*Exercise*
Count the lines below that carry the word "Geeks". Answer with that number alone.

*Dataset extract*

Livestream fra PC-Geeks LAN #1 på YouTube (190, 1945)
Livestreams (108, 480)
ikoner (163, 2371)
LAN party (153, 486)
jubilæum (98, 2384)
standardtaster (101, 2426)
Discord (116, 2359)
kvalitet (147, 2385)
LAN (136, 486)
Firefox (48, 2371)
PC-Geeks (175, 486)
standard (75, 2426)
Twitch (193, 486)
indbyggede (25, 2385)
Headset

*Solution to this exercise*
2